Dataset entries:
=== Section Start ===
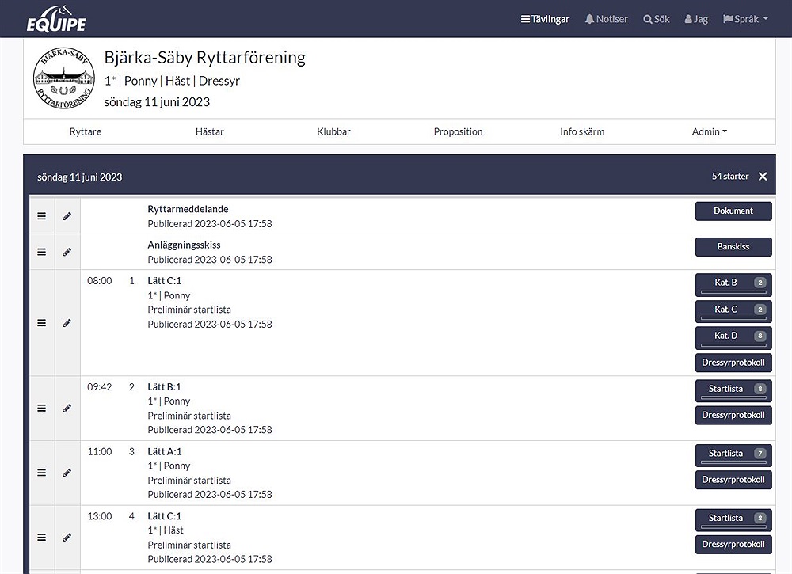Click the Equipe logo in the header
This screenshot has width=792, height=574.
coord(55,20)
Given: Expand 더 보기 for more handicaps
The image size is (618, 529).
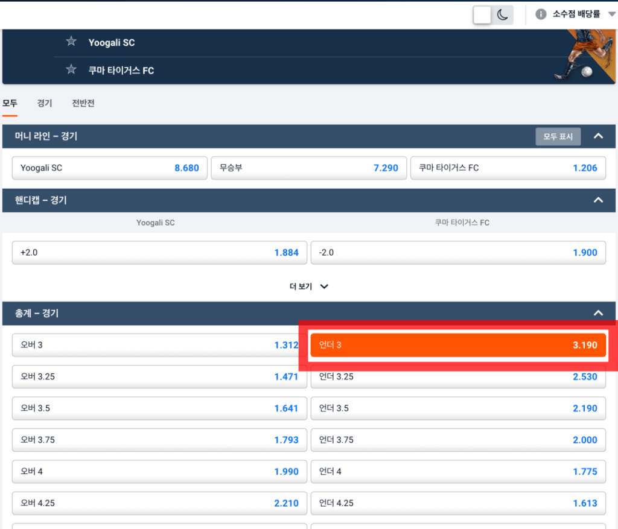Looking at the screenshot, I should point(308,287).
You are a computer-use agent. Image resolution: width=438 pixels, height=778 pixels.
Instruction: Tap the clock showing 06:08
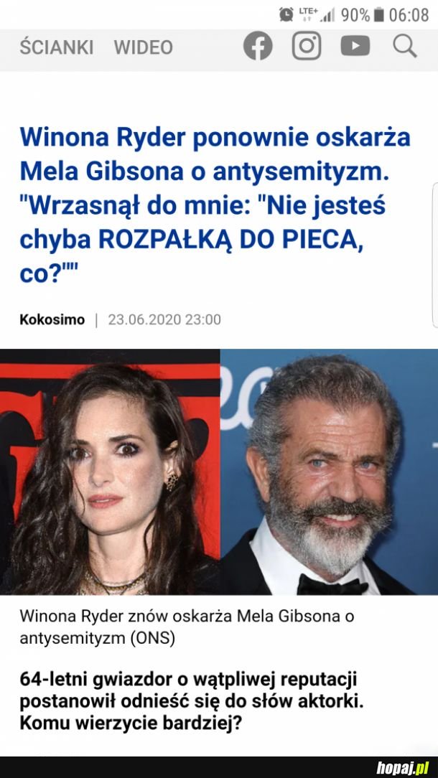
=== Section End ===
Starting with the line that contains "Given: Expand 더 보기 for more handicaps", repeat each line exactly through the last line of the data above, and nothing more; the pictures stay out.

FINAL ANSWER:
Given: Expand 더 보기 for more handicaps
The image size is (618, 529).
Looking at the screenshot, I should point(308,287).
You are a computer-use agent. Image resolution: width=438 pixels, height=778 pixels.
Instruction: Tap the clock showing 06:08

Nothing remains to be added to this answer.